— Document passage —
First, the Commissioner must determine whether the claimant is engaged in "substantial gainful activity." Bowen v. Yuckert, 482 U.S. 137, 137 (1987).[3] If the claimant is engaged in substantial gainful activity, the Commissioner will find that the claimant is not disabled, regardless of the claimant's medical condition or her age, education, and work experience. 20 C.F.R. § 404.1520(b); § 416.920(b). "Under the first step, the claimant has the burden to show that she is not currently engaged in substantial gainful activity." Reynolds-Buckley v. Comm'r of Soc. Sec., 457 F.Appx. 862, 863 (11th Cir. 2012).[4]

The ALJ found that plaintiff had not engaged in substantial gainful activity since her alleged onset date of March 3, 2009. (R. 12.)

— Extracted records —
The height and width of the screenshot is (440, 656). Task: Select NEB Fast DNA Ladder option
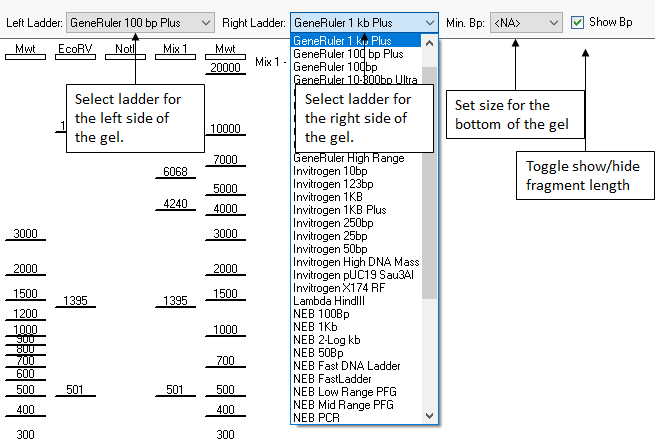click(346, 366)
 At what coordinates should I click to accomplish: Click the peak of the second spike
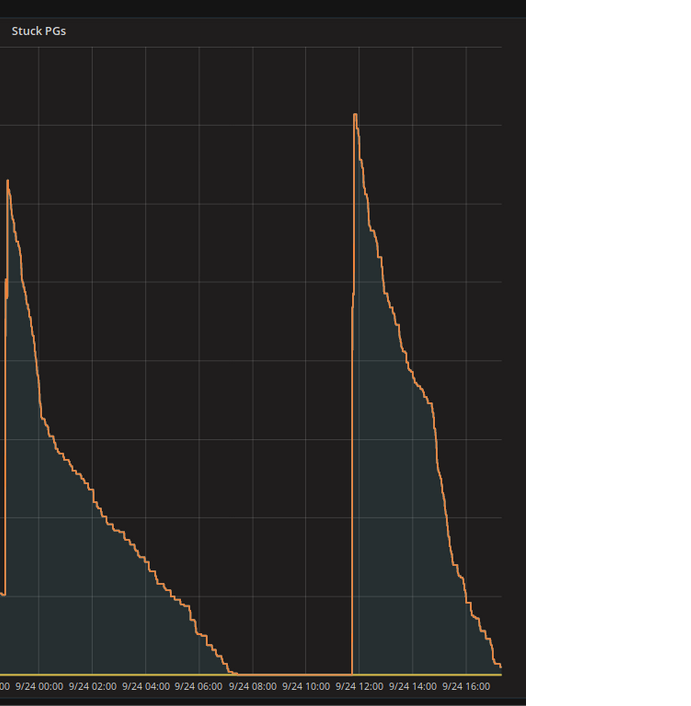point(355,115)
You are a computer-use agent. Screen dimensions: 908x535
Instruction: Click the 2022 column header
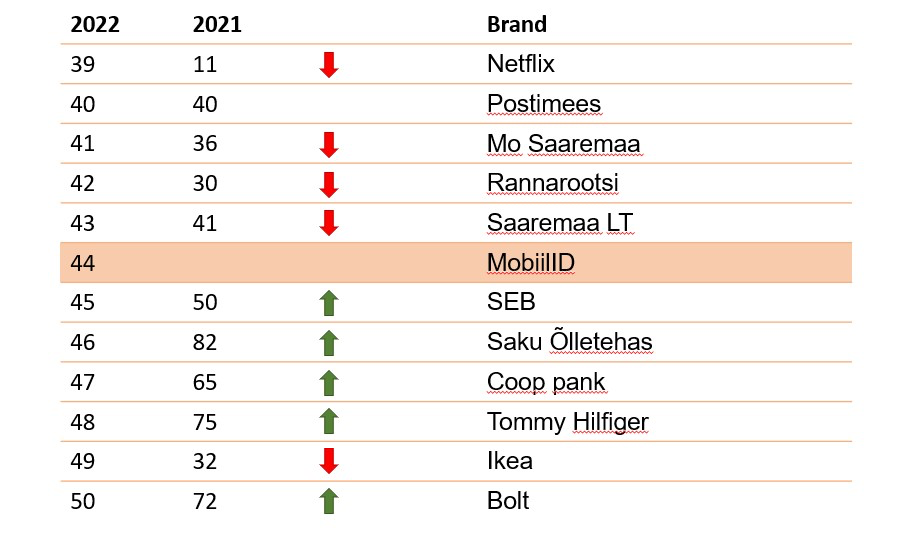95,24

— Task instructions —
Answer these from the passage on substantial gainful activity:
(a) If the claimant is engaged in substantial gainful activity, what will the Commissioner find?
(b) Under the first step, who has the burden to show that she is not currently engaged in substantial gainful activity?
(c) What alleged onset date is given in the ALJ's finding?

— Exercise response —
(a) The claimant is not disabled, regardless of her medical condition or her age, education, and work experience.
(b) The claimant.
(c) March 3, 2009.